[Stored data entries]

┏━━

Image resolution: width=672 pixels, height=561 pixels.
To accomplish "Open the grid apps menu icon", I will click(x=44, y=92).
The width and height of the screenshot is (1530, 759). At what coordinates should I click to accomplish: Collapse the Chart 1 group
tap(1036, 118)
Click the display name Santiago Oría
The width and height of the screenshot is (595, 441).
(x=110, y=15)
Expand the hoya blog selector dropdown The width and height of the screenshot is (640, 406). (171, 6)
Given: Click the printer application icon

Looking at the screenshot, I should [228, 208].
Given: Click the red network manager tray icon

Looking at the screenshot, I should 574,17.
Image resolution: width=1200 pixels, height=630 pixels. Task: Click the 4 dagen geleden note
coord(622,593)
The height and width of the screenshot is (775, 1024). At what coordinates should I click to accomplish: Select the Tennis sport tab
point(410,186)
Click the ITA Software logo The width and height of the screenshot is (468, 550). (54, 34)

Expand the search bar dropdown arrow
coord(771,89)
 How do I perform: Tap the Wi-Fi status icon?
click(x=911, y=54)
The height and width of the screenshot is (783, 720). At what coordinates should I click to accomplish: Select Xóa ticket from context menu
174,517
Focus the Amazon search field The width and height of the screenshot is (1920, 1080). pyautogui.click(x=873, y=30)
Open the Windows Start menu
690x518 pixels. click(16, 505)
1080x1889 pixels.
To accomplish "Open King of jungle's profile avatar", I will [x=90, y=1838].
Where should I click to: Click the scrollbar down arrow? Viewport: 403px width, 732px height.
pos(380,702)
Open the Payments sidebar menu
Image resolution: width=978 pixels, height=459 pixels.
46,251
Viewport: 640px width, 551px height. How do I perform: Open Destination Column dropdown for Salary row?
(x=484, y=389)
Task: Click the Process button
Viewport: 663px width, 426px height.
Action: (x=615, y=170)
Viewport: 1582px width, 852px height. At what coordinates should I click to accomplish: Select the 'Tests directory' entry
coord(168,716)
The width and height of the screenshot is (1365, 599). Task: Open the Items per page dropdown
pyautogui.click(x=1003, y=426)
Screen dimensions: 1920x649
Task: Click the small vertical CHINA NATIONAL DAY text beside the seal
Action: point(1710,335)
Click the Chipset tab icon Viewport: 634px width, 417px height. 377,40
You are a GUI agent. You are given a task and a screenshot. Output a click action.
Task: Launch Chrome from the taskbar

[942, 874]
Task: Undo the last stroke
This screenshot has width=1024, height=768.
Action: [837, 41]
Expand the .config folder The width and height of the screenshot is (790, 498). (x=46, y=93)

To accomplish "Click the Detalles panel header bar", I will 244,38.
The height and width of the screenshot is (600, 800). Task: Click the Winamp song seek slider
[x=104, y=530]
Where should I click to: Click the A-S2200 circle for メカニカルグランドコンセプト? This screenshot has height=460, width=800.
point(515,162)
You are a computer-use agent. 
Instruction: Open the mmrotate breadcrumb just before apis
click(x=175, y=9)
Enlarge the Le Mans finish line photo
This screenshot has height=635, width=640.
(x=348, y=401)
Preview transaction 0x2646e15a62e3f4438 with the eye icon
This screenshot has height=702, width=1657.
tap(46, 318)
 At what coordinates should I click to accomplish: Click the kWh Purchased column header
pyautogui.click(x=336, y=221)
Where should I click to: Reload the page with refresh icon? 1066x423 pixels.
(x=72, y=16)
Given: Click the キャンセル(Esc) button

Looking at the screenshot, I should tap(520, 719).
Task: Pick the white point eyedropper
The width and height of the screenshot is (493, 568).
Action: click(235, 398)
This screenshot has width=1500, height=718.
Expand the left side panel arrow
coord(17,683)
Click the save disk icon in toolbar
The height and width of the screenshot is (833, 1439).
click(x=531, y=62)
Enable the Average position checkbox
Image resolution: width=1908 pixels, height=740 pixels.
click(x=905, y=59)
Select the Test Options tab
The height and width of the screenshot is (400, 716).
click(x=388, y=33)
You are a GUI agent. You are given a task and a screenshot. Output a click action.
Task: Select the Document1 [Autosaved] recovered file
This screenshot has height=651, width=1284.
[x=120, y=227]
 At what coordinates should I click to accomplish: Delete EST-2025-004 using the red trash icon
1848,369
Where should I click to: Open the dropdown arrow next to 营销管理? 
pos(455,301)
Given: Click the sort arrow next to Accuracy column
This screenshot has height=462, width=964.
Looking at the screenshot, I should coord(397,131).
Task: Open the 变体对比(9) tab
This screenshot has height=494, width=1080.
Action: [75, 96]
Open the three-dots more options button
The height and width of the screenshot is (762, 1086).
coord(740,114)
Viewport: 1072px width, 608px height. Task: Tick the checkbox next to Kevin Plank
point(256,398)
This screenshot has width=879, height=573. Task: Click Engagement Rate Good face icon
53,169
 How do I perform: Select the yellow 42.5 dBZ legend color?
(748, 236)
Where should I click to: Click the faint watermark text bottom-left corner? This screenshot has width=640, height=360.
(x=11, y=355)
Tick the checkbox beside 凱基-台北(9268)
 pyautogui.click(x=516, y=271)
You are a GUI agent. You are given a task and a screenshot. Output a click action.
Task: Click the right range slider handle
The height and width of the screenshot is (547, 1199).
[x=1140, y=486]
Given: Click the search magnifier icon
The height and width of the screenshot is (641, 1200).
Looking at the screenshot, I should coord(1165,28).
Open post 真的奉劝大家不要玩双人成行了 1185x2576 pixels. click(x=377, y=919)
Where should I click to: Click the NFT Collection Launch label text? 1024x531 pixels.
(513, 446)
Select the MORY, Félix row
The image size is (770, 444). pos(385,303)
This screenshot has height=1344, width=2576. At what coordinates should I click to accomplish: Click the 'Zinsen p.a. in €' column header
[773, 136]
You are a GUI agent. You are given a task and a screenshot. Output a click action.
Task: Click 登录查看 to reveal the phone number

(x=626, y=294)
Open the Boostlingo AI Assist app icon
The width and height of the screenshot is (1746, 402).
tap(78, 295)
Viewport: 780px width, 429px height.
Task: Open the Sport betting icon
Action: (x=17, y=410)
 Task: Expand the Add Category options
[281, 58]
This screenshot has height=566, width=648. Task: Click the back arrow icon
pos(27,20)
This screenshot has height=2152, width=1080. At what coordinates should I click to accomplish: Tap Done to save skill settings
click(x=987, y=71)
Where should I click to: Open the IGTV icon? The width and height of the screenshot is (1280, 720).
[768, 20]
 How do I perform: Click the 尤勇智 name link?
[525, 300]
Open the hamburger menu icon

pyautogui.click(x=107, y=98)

┗━━

### ACTION ITEM
Where a line above holds the word "will", copy it.

### EXERCISE ANSWER
To accomplish "Open the grid apps menu icon", I will click(x=44, y=92).
To accomplish "Open King of jungle's profile avatar", I will [x=90, y=1838].
To accomplish "Click the Detalles panel header bar", I will 244,38.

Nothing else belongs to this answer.